PAGE EXTRACT:
_ _ _ _ _
Music 04
Official Obituary of

Carmen-Helena Tellez

September 25, 1955 ~ December 10, 2021 (age 66) 66 Years Old

Carmen-Helena Tellez Obituary

   SOUTH BEND - Carmen-Helena Téllez, born 25 September 1955, in Caracas, Venezuela, succumbed to cancer on December 10.  As a Venezuelan-American conductor and scholar she had been called “a quiet force behind contemporary music in the United States today” by the New York-based journal Sequenza21. A multifaceted artist, she took a co-creative approach to new music performance, devoting special attention to vocal-instrumental and staged genres. The Washington Post has called this approach, involving interdisciplinary media and musical scholarship, "immersing and thrilling." She earned a Doctor of Music degree in 1989 from Indiana University, and was the winner of the ACDA Julius Herford National Choral Dissertation Award (1991). She pioneered new modes of classical music presentation, through the exploration of the relationship of music with other arts and technology. She delved into the work of underrepresented composers, especially women and Latin American artists, with her performances of contemporary music for chorus, orchestra, and opera. She advocated for the reconsideration of the concept of art music, and she proposed the co-creative role of the listener in the value of music as art.  She also composed new music, as her inter-artistic projects required. Her most recent composition, A Dance for Seurat, will be premiered by the South Bend Symphony Orchestra on January 9, 2022, at the DeBartolo Center for the Performing Arts at the University of Notre Dame.
_ _ _ _ _
ENTRIES SUPPLIED:
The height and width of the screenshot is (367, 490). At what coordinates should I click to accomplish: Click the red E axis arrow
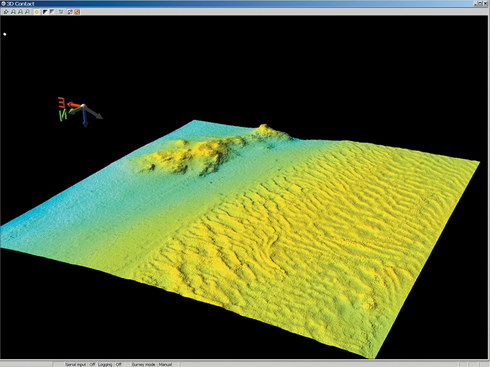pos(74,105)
_ _ _ _ _
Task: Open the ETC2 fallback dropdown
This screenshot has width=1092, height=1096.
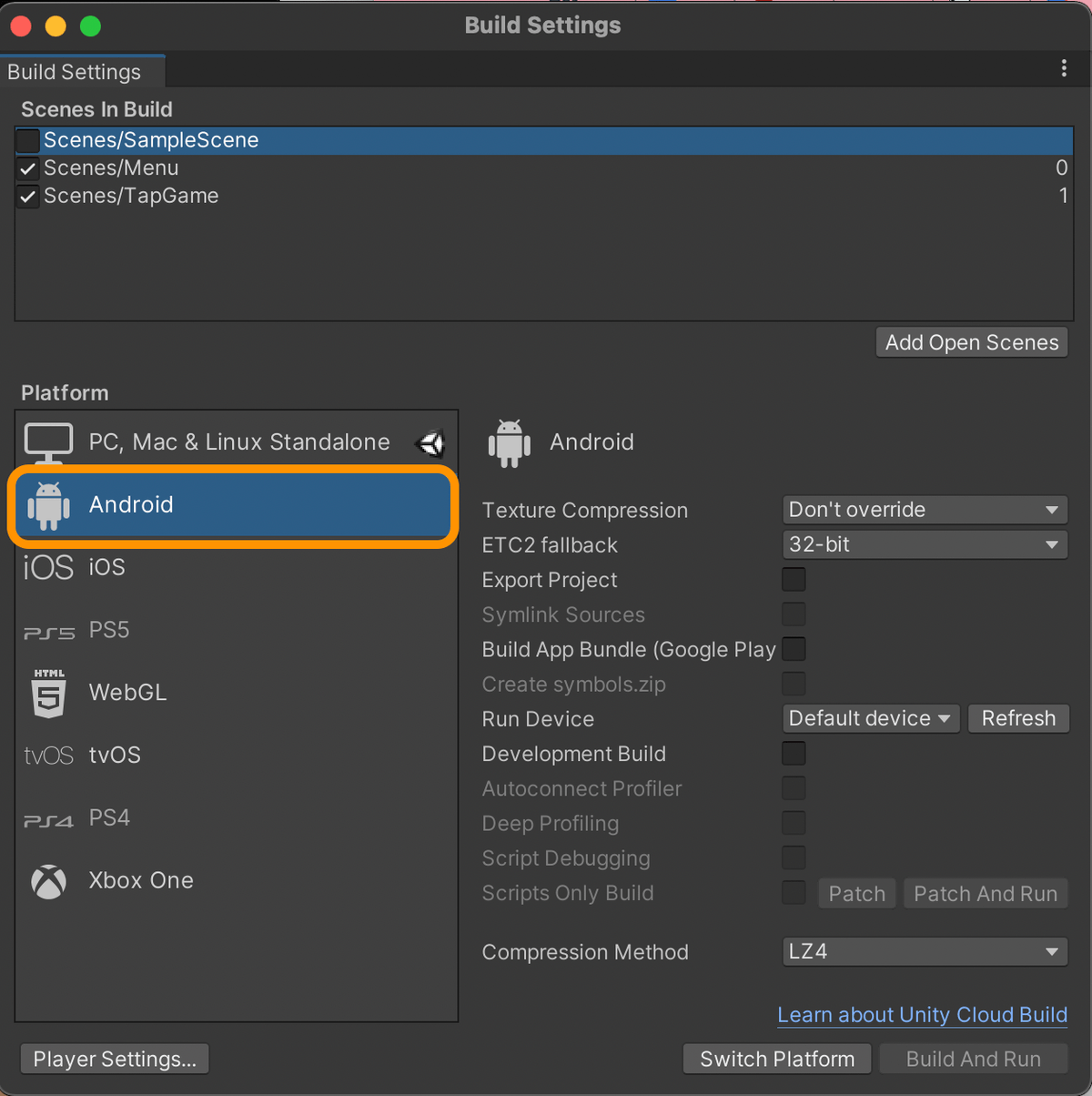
_ _ _ _ _
THE TASK: Carry on the obituary of Carmen-Helena Téllez from the point where it stops. None of the entries are needed for this.

TASK RESULT:
   She conducted in the United States, Europe, Israel and Latin America. After her tenure as Music Director of the National Chorus of Spain, she joined the music faculty at the Indiana University Jacobs School of Music in 1992, as Director of the Latin American Music Center and the Contemporary Vocal Ensemble. For these organizations, she commissioned and recorded several new works, produced 14 CDs of Latin American music, and organized several Inter-American Composition Workshops. During the 2001-2002 period, she was the Resident Conductor of the pioneering Contemporary Chamber Players of Chicago and became the Music Director of the Pocket Opera Players in New York City. In 2012, she was appointed Professor of Conducting at the University of Notre Dame, where she founded the doctoral program in and led a series of musical works with new modes of interdisciplinary presentation. She was known as a conductor of new music, even as she continued to conduct canonic repertoire. She is the first woman on record to conduct Berlioz's Grande Messe des Morts (Indiana University, 2000). She truly believed that “art reveals the face of God.”

   She is preceded in death by her mother, Auristela Valle; and is survived by her father, Dr. Ramón Téllez; her sisters, Maigualida Tellez, Tibisay Tellez (Eduardo Carpio); and her brother, Rhadames Tellez (Alba Azacon); several nieces (Andreina Rangel, Valentina Carpio, Maria Elena Carpio and Alexandra Téllez); and two nephews (Carlos Eduardo Rangel and Andres Eduardo Téllez). She leaves behind countless friends.

   In lieu of flowers, contributions may be sent to the Latin American Music Center, Indiana University, Bloomington, IN. Palmer Funeral Home – Hickey Chapel is assisting the family with arrangements. Online condolences may be expressed to the family at www.palmerfuneralhomes.com.

   A memorial concert will take place at Our Lady of Loretto Church at Saint Mary’s College on March 4, 2022.